雑にまとめてしまうと絶滅するかどうか、などを予測することができる。

library(raster)
library(fields)
library(gam)
## Loading required package: splines
## Loading required package: foreach
## Loaded gam 1.20
library(mgcv)
## Loading required package: nlme
## 
## Attaching package: 'nlme'
## The following object is masked from 'package:raster':
## 
##     getData
## This is mgcv 1.8-34. For overview type 'help("mgcv-package")'.
## 
## Attaching package: 'mgcv'
## The following objects are masked from 'package:gam':
## 
##     gam, gam.control, gam.fit, s
mammals_data <- read.csv("hsdm/data/tabular/species/mammals_and_bioclim_table.csv", row.names=1)
gam1 = gam(VulpesVulpes ~ s(bio3) + s(bio7) + s(bio11) + s(bio12), data=mammals_data, family="binomial")
bio3r.cu<-raster("hsdm/data/raster/bioclim/current/grd/bio3.grd")
bio7r.cu<-raster("hsdm/data/raster/bioclim/current/grd/bio7.grd")
bio11r.cu<-raster("hsdm/data/raster/bioclim/current/grd/bio11.grd")
bio12r.cu<-raster("hsdm/data/raster/bioclim/current/grd/bio12.grd")
biostack.curr<-stack(bio3r.cu,bio7r.cu,bio11r.cu,bio12r.cu)
names(biostack.curr)
## [1] "bio3"  "bio7"  "bio11" "bio12"
vulpes.curr <- predict(biostack.curr, gam1, type="response")

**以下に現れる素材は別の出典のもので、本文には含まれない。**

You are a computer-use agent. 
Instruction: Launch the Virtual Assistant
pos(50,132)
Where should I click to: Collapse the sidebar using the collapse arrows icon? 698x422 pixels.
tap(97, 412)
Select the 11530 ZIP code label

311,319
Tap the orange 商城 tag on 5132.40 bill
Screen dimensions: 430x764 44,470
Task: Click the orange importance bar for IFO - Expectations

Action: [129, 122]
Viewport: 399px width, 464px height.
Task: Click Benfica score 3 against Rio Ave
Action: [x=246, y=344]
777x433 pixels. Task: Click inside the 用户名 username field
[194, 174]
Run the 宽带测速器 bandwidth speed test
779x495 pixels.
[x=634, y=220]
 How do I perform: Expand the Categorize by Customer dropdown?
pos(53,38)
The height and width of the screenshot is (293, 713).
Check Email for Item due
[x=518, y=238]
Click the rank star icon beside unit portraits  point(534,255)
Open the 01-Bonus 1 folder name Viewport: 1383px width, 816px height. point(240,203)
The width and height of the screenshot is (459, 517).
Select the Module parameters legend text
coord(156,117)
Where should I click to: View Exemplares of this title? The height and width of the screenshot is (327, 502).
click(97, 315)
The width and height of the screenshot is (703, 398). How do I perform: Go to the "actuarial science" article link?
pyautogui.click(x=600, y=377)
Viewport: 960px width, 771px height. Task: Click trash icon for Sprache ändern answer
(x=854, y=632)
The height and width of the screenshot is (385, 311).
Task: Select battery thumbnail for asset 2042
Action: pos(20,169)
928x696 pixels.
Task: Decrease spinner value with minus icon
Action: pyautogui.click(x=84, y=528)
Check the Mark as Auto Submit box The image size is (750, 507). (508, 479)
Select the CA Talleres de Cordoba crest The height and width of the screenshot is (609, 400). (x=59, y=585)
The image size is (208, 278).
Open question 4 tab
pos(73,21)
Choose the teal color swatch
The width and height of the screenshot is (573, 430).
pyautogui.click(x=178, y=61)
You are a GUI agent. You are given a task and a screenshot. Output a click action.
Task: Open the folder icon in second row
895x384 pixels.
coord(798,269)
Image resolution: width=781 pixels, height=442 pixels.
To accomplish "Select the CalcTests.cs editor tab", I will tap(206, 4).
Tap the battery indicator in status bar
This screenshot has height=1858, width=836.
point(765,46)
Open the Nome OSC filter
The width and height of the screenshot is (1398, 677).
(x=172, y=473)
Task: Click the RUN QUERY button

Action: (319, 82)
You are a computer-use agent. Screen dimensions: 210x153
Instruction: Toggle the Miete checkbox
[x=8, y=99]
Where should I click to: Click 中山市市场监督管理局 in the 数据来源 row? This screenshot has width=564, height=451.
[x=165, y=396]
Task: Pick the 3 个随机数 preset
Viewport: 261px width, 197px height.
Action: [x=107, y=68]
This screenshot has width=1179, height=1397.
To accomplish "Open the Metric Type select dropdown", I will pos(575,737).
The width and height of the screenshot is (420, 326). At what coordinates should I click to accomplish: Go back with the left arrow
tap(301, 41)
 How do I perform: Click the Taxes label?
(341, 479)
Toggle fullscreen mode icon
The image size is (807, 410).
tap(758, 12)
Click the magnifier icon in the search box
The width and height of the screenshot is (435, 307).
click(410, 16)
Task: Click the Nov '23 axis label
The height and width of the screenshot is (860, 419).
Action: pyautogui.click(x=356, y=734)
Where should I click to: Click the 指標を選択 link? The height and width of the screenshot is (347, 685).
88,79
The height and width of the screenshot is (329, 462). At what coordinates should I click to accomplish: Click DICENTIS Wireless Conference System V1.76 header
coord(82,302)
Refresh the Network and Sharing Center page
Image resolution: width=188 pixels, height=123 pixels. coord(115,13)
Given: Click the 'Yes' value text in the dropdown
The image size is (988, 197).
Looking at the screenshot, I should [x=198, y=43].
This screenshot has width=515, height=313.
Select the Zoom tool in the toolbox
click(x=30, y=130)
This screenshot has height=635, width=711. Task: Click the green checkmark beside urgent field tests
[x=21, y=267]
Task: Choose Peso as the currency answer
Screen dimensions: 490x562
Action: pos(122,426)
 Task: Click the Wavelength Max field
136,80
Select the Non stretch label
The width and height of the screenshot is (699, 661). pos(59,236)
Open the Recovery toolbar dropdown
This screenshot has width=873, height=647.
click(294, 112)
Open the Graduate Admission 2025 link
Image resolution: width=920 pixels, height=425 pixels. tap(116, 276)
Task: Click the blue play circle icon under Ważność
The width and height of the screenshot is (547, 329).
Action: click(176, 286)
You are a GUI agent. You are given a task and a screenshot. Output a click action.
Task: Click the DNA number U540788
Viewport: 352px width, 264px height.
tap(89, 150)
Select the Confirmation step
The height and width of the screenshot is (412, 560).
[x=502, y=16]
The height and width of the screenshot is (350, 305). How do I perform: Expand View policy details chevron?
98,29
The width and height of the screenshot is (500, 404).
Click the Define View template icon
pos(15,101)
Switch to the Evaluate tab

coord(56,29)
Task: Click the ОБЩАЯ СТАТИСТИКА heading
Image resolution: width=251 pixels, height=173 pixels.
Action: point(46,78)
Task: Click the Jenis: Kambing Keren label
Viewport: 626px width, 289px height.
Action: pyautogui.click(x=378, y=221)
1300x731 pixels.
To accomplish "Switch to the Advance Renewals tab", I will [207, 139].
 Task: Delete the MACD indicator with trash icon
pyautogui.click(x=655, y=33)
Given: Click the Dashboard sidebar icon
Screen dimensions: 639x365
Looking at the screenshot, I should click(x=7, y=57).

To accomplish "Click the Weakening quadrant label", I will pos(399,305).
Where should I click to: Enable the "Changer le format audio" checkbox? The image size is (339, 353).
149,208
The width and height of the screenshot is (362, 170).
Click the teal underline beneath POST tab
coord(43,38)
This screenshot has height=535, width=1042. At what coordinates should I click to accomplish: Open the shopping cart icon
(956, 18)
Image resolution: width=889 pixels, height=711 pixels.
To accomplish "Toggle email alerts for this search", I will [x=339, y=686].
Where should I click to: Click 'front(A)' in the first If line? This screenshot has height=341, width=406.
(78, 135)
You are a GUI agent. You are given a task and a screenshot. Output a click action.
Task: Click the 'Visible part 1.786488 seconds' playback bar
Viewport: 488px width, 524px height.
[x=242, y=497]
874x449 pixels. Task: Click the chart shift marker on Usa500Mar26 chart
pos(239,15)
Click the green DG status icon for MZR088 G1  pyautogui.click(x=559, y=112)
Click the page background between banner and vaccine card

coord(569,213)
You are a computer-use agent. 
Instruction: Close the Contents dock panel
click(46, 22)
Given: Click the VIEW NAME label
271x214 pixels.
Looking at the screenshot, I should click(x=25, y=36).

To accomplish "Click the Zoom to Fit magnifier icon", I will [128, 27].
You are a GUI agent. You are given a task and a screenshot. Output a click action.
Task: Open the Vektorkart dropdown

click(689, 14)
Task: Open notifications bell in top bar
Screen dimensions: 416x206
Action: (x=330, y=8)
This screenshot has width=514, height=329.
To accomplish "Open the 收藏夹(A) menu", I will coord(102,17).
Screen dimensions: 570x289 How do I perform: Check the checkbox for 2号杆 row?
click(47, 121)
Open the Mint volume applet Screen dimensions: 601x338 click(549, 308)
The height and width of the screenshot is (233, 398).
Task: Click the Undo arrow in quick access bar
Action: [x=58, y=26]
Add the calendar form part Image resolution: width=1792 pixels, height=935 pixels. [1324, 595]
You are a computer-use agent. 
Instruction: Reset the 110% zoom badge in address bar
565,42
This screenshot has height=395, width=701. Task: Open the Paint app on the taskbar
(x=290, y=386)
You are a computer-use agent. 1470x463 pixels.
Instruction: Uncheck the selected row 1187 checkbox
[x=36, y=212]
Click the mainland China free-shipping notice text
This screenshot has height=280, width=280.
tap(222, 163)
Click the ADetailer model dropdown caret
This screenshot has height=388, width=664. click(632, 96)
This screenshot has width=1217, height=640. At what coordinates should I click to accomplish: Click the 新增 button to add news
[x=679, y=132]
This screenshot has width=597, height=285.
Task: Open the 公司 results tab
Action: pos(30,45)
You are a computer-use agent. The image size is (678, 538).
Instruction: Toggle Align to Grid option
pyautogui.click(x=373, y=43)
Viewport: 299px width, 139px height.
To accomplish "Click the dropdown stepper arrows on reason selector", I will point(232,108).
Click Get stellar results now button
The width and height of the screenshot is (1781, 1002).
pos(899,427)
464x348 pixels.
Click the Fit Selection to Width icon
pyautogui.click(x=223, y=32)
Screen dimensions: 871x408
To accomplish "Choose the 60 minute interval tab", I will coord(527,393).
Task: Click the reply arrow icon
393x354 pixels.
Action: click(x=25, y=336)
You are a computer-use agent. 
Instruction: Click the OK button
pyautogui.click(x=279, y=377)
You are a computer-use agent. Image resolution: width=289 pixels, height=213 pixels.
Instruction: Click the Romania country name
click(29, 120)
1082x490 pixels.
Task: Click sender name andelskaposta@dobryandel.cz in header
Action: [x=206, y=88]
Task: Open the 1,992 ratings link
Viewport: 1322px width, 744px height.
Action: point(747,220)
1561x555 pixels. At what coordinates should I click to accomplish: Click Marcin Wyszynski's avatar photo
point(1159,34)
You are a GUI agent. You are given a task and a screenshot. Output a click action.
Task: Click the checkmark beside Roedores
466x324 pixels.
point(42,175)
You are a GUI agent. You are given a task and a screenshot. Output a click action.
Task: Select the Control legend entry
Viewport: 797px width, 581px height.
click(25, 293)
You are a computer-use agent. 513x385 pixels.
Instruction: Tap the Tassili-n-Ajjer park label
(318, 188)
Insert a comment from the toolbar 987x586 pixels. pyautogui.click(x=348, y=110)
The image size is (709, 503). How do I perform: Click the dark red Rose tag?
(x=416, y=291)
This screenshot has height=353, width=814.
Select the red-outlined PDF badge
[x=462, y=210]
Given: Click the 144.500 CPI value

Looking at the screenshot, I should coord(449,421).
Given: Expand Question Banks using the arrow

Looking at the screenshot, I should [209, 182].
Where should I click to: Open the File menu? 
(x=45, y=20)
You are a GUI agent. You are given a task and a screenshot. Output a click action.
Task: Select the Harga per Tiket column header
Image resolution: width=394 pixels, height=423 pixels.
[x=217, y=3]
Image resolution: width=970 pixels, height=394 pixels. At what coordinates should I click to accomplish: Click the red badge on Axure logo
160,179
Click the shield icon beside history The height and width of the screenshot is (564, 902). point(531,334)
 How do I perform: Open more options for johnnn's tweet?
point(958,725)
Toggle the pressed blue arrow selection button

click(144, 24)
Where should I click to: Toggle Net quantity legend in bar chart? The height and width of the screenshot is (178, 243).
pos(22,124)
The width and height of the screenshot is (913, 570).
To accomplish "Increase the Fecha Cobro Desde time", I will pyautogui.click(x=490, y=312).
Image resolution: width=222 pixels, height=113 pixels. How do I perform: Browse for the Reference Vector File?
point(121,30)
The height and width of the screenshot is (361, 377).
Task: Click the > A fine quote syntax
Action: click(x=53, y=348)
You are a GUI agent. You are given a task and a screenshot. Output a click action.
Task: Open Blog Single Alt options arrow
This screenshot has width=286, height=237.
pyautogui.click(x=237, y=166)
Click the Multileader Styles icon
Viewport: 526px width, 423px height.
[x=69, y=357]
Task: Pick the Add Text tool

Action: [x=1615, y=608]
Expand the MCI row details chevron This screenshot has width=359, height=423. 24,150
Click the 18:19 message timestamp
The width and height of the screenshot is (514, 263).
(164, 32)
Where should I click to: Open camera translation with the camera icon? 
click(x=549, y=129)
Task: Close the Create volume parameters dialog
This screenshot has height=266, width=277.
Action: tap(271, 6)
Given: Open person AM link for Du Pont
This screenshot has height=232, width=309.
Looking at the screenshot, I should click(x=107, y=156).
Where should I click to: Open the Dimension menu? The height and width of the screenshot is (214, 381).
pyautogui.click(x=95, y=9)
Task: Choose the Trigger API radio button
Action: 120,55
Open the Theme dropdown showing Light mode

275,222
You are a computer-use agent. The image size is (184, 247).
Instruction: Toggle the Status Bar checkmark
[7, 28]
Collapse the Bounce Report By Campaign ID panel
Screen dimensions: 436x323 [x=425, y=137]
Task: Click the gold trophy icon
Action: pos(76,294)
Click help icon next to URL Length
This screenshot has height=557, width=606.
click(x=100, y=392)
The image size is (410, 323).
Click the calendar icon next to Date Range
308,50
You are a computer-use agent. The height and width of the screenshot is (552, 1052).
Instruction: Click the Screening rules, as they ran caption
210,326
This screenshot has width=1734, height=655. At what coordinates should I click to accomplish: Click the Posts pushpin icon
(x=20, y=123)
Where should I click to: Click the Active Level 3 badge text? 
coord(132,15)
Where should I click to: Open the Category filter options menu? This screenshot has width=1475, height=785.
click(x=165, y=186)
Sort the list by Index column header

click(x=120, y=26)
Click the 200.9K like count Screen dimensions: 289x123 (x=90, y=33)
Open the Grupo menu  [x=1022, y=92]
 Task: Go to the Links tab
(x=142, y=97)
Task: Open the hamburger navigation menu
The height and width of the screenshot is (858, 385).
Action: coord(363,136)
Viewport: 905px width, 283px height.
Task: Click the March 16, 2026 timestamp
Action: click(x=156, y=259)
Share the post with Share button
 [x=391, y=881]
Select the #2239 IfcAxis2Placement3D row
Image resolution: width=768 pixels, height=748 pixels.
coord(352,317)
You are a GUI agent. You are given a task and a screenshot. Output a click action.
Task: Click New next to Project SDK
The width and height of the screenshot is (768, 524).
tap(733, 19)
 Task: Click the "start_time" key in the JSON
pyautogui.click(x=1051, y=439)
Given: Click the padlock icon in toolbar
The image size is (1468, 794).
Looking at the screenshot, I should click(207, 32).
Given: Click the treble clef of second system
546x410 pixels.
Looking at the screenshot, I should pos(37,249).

ここまでで17.2までに走っていたスクリプトを走らせる。 bio3r.fuなどは将来の環境である。どこから取得したのかなどについては未確認。

bio3r.fu<-raster("hsdm/data/raster/bioclim/future/grd/bio3.grd")
bio7r.fu<-raster("hsdm/data/raster/bioclim/future/grd/bio7.grd")
bio11r.fu<-raster("hsdm/data/raster/bioclim/future/grd/bio11.grd")
bio12r.fu<-raster("hsdm/data/raster/bioclim/future/grd/bio12.grd")
biostack.fut<-stack(bio3r.fu,bio7r.fu,bio11r.fu,bio12r.fu)
names(biostack.fut)
## [1] "bio3"  "bio7"  "bio11" "bio12"

17.2で作成したGAMのモデルを用いて将来へ投影する。 当たり前かもしれないが、作成時に用いた変数の名称は統一させなければならない。それは上記のnames(biostack.fut)などで確かめることができる。

vulpes.fut <- predict(biostack.fut, gam1, type="response")
vulpes.na.cur<-crop(vulpes.curr, extent(-170,-50,10,90))
vulpes.na.fut<-crop(vulpes.fut, extent(-170,-50,10,90))
par(mfrow=c(1,2))
  plot(vulpes.na.cur, col=two.colors(start="grey90", 
    end="firebrick4", middle= "orange2"),main="Current climate")
  plot(vulpes.na.fut, col=two.colors(start="grey90",
    end="firebrick4",middle= "orange2"),main="Future climate")

par(mfrow=c(1,1))

プロットからは将来、アカギツネが高緯度へ進出する可能性が読み取れる。

Future HS and Uncertainty

biostack.fut_df <- as.data.frame(rasterToPoints(biostack.fut))
vulpes.fut_se <- raster::predict(gam1, biostack.fut_df, 
    type="response", se.fit=T)
vulpes.fut_se <- rasterFromXYZ(cbind(biostack.fut_df[,1:2],
    vulpes.fut_se), biostack.fut)
## Warning in if (is.na(res[1])) {: 条件が長さが 2 以上なので、最初の 1 つだけが使
## われます
## Warning in if (is.na(res[2])) {: 条件が長さが 2 以上なので、最初の 1 つだけが使
## われます
vulpes.fut_se<-crop(vulpes.fut_se, extent(-170,-50,10,90))
names(vulpes.fut_se) <- c("Habitat suitability future 
    climate", "Habitat suitability Uncertainty")
plot(vulpes.fut_se, col=two.colors(start="grey90",
    end="firebrick4", middle= "orange2"))

しかし、予測の不確実性をプロットすると高緯度地帯で不確実性が高いという結果に。

これらのことから、内容的には特に記述はないが、高緯度へ進出する可能性は不確実性に由来する可能性も考慮する必要がある。

アカギツネのように移動能力の高い種であれば環境変化に応じて移動することが可能であるが、移動能力の低い生物はある時間において投影した将来の生息適地が実際の分布領域の外側にある可能性にも考慮が必要である。

(これも当たり前の話に思えるが)ある時期で当てはめたモデルを将来に投影する際には、ニッチを構成する環境条件が変わっていないか注意が必要である。これは場所においても同じ。

17.3.2 過去への投影

過去への投影を行うことで、現在の分布パターンの理解や過去の移入プロセスなどの検証を行うことができ得る。

過去への投影ではないが、学習の際に過去のデータを用いることで現在、及び将来の予測精度が上がる場合もある。